Look through the entries below and extract exactly the lines from the one containing "Image resolution: width=704" through the one containing "Run DemoApplication with the green Run icon", ends included.

RECORDS FOR THE EXERCISE -
+++
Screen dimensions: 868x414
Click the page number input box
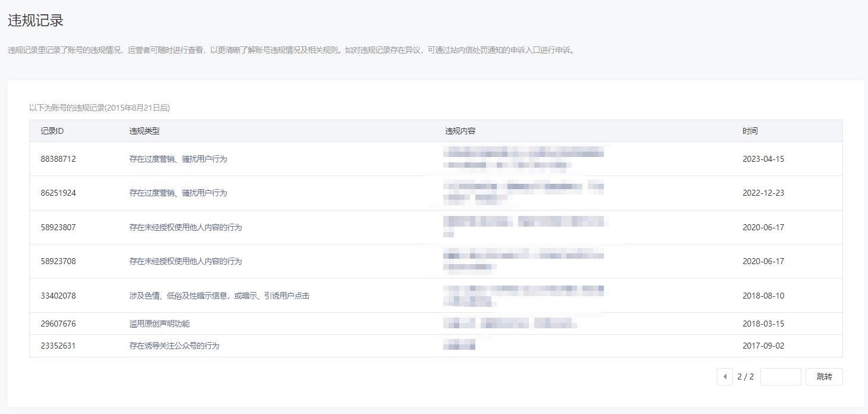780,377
+++
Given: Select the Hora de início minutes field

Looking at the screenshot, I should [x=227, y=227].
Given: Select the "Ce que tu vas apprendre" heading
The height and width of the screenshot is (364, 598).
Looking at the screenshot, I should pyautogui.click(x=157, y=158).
+++
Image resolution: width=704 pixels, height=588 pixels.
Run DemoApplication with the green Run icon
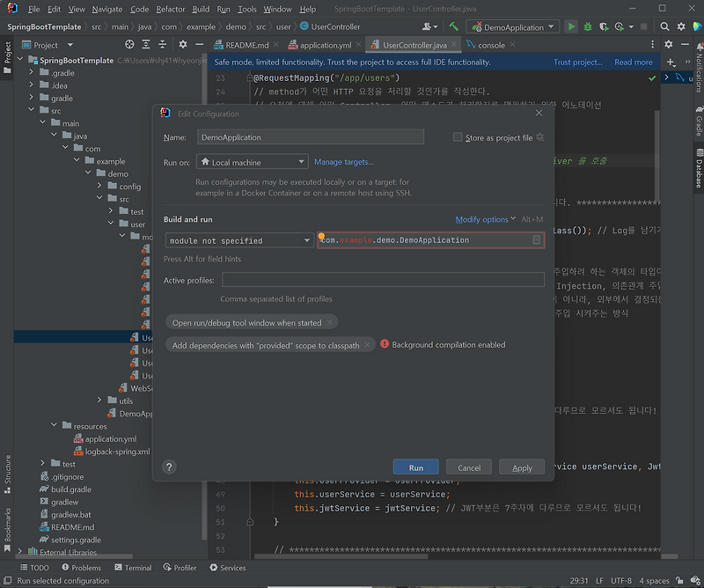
+++
RESPONSE AREA -
Image resolution: width=704 pixels, height=588 pixels.
Run DemoApplication with the green Run icon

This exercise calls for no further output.